Pictures aside, repeat every entry exactly.

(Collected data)
# # # #

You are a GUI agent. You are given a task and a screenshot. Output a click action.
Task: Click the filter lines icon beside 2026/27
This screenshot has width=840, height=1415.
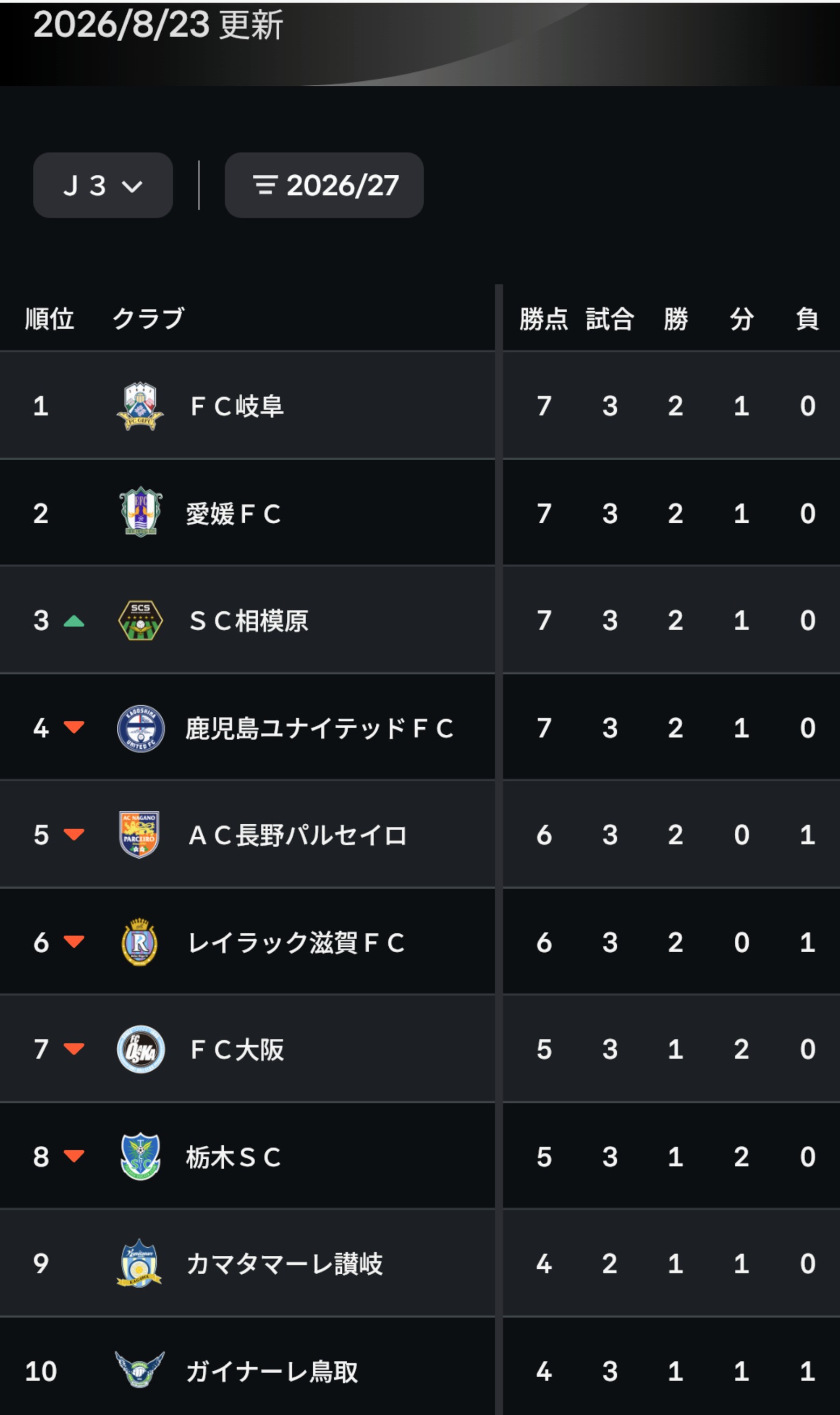point(265,185)
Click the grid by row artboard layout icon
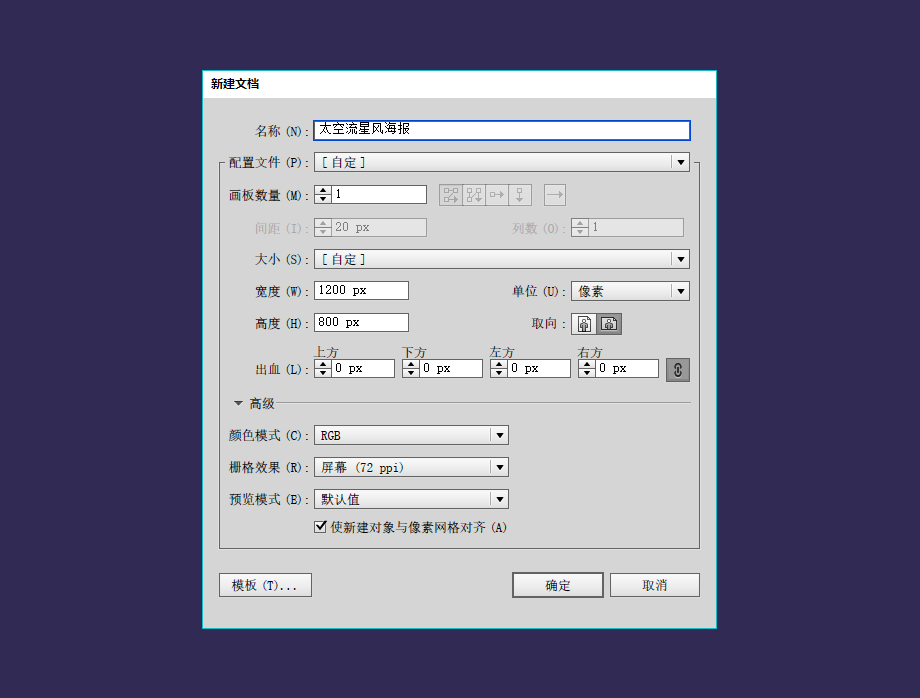920x698 pixels. (451, 195)
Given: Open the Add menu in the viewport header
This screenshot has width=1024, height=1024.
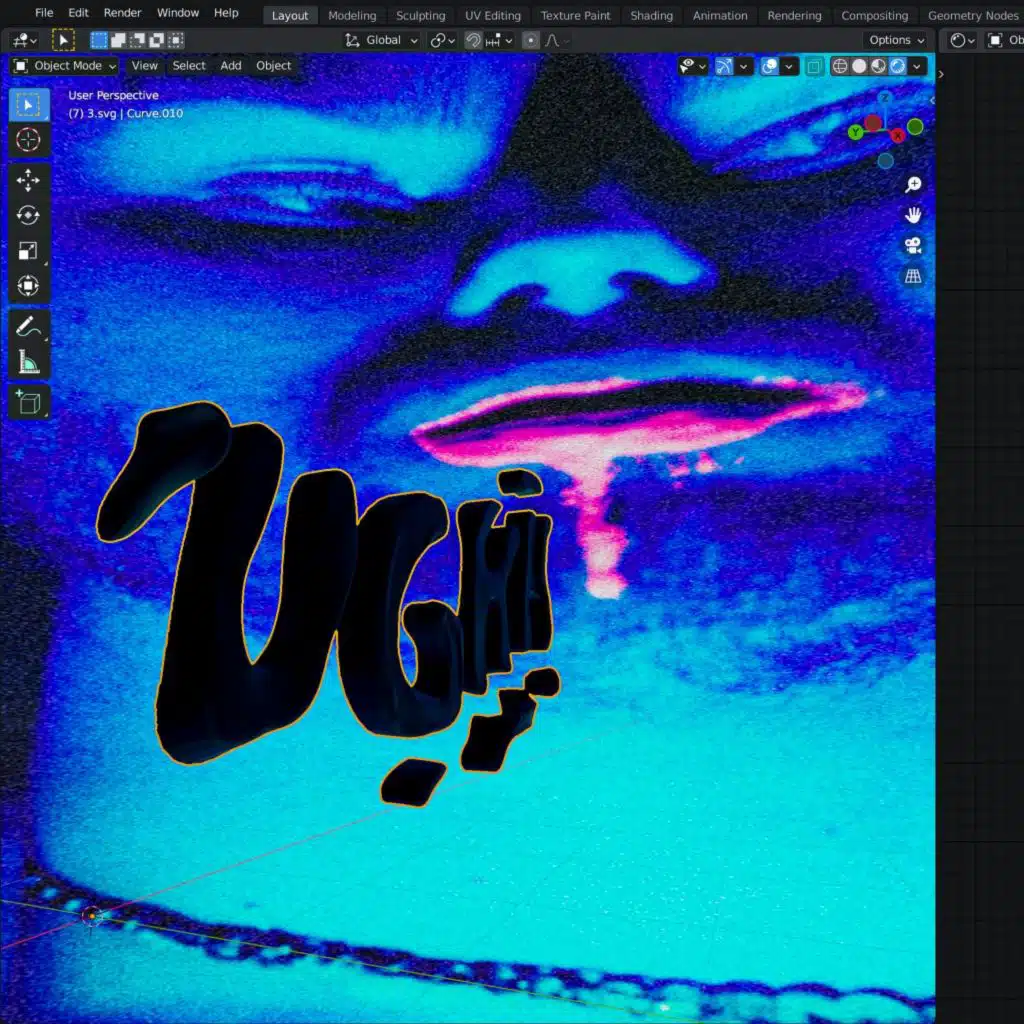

# # # #

• Solution to the problem:
You are a GUI agent. You are given a task and a screenshot. Output a click action.
Task: Click the filter lines icon beside 2026/27
This screenshot has width=840, height=1415.
point(265,185)
Click the grid by row artboard layout icon
920x698 pixels. (451, 195)
Given: Open the Add menu in the viewport header
This screenshot has width=1024, height=1024.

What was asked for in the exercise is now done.